Stored data
↓↓↓

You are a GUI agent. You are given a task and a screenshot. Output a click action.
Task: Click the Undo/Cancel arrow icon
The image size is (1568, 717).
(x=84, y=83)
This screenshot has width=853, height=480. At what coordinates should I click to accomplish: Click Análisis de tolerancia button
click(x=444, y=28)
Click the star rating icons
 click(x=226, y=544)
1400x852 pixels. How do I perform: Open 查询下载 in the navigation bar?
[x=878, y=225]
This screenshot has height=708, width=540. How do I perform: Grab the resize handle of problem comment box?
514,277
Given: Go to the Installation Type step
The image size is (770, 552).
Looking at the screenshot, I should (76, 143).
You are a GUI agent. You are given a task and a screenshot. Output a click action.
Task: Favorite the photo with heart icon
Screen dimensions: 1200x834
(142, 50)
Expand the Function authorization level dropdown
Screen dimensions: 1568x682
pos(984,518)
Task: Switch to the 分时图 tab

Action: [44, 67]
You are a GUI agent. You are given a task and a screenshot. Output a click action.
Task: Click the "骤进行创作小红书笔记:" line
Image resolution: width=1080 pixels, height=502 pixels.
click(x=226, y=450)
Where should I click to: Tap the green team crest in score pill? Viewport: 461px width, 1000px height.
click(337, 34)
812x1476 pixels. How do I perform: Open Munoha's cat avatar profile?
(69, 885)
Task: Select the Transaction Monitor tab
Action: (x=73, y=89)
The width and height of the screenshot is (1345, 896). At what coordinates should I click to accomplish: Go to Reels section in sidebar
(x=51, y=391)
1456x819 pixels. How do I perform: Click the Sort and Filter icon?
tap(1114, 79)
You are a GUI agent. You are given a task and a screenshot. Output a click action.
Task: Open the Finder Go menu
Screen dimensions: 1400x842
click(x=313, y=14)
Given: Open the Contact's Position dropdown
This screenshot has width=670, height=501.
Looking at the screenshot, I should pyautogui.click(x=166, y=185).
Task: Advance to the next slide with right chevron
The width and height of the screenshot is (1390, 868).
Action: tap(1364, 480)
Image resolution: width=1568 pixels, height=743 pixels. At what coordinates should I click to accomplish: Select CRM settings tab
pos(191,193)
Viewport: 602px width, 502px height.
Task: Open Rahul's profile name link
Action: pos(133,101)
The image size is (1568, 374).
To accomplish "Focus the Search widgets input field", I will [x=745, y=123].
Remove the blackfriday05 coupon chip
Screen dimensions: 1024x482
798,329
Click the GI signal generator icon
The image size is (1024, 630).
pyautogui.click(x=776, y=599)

↑↑↑

Repeat every entry above word for word, leaving nothing out and changing nothing.

_Expected output:_
You are a GUI agent. You are given a task and a screenshot. Output a click action.
Task: Click the Undo/Cancel arrow icon
The image size is (1568, 717).
(x=84, y=83)
This screenshot has width=853, height=480. At what coordinates should I click to accomplish: Click Análisis de tolerancia button
click(x=444, y=28)
Click the star rating icons
 click(x=226, y=544)
1400x852 pixels. How do I perform: Open 查询下载 in the navigation bar?
[x=878, y=225]
This screenshot has height=708, width=540. How do I perform: Grab the resize handle of problem comment box?
514,277
Given: Go to the Installation Type step
The image size is (770, 552).
Looking at the screenshot, I should (76, 143).
You are a GUI agent. You are given a task and a screenshot. Output a click action.
Task: Favorite the photo with heart icon
Screen dimensions: 1200x834
(142, 50)
Expand the Function authorization level dropdown
Screen dimensions: 1568x682
pos(984,518)
Task: Switch to the 分时图 tab

Action: [44, 67]
You are a GUI agent. You are given a task and a screenshot. Output a click action.
Task: Click the "骤进行创作小红书笔记:" line
Image resolution: width=1080 pixels, height=502 pixels.
click(x=226, y=450)
Where should I click to: Tap the green team crest in score pill? Viewport: 461px width, 1000px height.
click(337, 34)
812x1476 pixels. How do I perform: Open Munoha's cat avatar profile?
(69, 885)
Task: Select the Transaction Monitor tab
Action: (x=73, y=89)
The width and height of the screenshot is (1345, 896). At what coordinates should I click to accomplish: Go to Reels section in sidebar
(x=51, y=391)
1456x819 pixels. How do I perform: Click the Sort and Filter icon?
tap(1114, 79)
You are a GUI agent. You are given a task and a screenshot. Output a click action.
Task: Open the Finder Go menu
Screen dimensions: 1400x842
click(x=313, y=14)
Given: Open the Contact's Position dropdown
This screenshot has width=670, height=501.
Looking at the screenshot, I should pyautogui.click(x=166, y=185).
Task: Advance to the next slide with right chevron
The width and height of the screenshot is (1390, 868).
Action: tap(1364, 480)
Image resolution: width=1568 pixels, height=743 pixels. At what coordinates should I click to accomplish: Select CRM settings tab
pos(191,193)
Viewport: 602px width, 502px height.
Task: Open Rahul's profile name link
Action: pos(133,101)
The image size is (1568, 374).
To accomplish "Focus the Search widgets input field", I will [x=745, y=123].
Remove the blackfriday05 coupon chip
Screen dimensions: 1024x482
798,329
Click the GI signal generator icon
The image size is (1024, 630).
pyautogui.click(x=776, y=599)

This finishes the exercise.